Imagine you hear a ruckus, go investigate, and you find there’s an enormous silverback gorilla in your neighbor’s backyard. The neighbor’s 11-year-old kid is also in the backyard — distressed, upset and yelling at the gorilla to go away! Some of the other kids in the neighborhood have also gathered to watch and to shout excitedly.

The gorilla ignores them, and continues pacing territorially over a far corner of the yard. Gorillas are several times stronger than the strongest humans; they routinely snap apart giant bamboo stalks and tear down banana trees, they can bite through a coconut, and some say they can crush a crocodile’s skull with the grip of their hands. This one is more than 6 feet tall, and is casually taking apart your neighbor’s swing set. It appears to have escaped from the neighboring zoo. In fact, a truck from the zoo has just arrived, and veterinarians and zookeepers armed with tranquilizer dart guns seem ready to step in and solve the problem.

As the only other adult around, you decide you need to take charge.

First, you tell the surprised zookeepers and vets that their help is not welcome.

Second, you call the 11-year-old neighbor boy over and hand him a baseball bat.

“This is an aluminum baseball bat.
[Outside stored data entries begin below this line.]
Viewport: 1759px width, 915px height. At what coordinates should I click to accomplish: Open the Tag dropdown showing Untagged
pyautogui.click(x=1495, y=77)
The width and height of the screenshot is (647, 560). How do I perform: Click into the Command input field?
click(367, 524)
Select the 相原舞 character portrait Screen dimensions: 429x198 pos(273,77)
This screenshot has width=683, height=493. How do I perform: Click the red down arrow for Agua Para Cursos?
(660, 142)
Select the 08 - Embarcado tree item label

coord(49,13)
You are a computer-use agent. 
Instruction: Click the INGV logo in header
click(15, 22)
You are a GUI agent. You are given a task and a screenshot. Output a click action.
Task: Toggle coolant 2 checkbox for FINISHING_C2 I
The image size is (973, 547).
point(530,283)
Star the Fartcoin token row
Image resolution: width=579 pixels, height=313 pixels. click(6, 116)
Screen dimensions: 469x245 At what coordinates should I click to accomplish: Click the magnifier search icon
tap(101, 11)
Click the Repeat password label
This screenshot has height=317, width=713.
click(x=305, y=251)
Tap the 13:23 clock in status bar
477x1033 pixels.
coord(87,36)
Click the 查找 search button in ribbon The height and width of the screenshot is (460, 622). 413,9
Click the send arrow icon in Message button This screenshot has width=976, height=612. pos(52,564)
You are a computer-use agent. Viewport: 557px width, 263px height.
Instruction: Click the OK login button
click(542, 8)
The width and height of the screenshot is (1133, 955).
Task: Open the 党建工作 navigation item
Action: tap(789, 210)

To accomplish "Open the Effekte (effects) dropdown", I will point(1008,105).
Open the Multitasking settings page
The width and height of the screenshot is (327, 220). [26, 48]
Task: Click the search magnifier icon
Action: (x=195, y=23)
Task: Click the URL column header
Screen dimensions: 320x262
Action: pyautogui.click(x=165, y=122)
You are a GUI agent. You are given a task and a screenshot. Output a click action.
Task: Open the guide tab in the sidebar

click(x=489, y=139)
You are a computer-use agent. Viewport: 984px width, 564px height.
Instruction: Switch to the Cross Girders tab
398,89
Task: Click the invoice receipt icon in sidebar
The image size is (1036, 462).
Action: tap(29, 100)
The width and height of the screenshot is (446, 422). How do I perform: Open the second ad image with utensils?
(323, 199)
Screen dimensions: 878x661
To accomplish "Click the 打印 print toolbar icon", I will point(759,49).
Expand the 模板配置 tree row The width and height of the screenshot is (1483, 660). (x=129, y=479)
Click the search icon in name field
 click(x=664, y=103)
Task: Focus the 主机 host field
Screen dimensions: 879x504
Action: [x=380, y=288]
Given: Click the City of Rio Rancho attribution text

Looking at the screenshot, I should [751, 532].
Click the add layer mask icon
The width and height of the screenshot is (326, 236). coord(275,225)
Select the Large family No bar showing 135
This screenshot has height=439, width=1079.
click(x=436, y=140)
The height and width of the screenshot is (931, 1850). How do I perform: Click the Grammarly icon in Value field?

It’s a Louisville Slugger, made in America! You need to teach that gorilla a lesson!” you say. You call the other kids over, fire them up with a similar pep talk and arm them with similarly laughable weapons — hockey sticks, rocks, a hatchet.

What could go wrong?

The Washington death cult wrecks Ukraine

This might seem a silly idea, this “kids vs. gorilla” analogy. It’s totally unrealistic, right? Who could ever be so ridiculously irresponsible? What kind of a death cult would revel in arming young boys with toy weapons — just to watch them rush to a certain violent death? What’s more: If zookeepers and vets are standing by to soothe a savage beast, who in their right mind would be so arrogant as to stop them?

And yet, such is the arrogance, the ridiculousness, the utterly silly slapdash sociopathy of the Washington foreign policy establishment.

For nearly 20 years, American, French and German diplomats had warned us that Russians — not just Vladimir Putin, but all elite Russian opinion — would never stomach seeing Ukraine in NATO. (This diplomatic consensus tracks with my own experience working in Russia for nine years as a newspaper correspondent, before I left journalism to become a doctor.) The Russians perceive NATO as a hostile, anti-Russian alliance. (Go figure.) So, they don’t want its troops, missiles or spy bases on their borders — any more than we would want, say, a Russian-aligned government in Mexico to pop up and starting pointing Russian missiles at us from across the Rio Grande.

Russia has been consistent and clear for many years about what would happen if provoked.

Saying “the Russians won’t stomach it” doesn’t mean they are in the moral right. But they have been consistent and clear for many years about what would happen if we provoked them. They have told generations of Western diplomats: “Stay out of Ukraine.” Importantly, before the war spun out of control, they also never asserted a right to run Ukraine or control its affairs; they indicated they would be fine with Ukraine as a militarily neutral or non-aligned state. They just didn’t want it to join an officially hostile military alliance.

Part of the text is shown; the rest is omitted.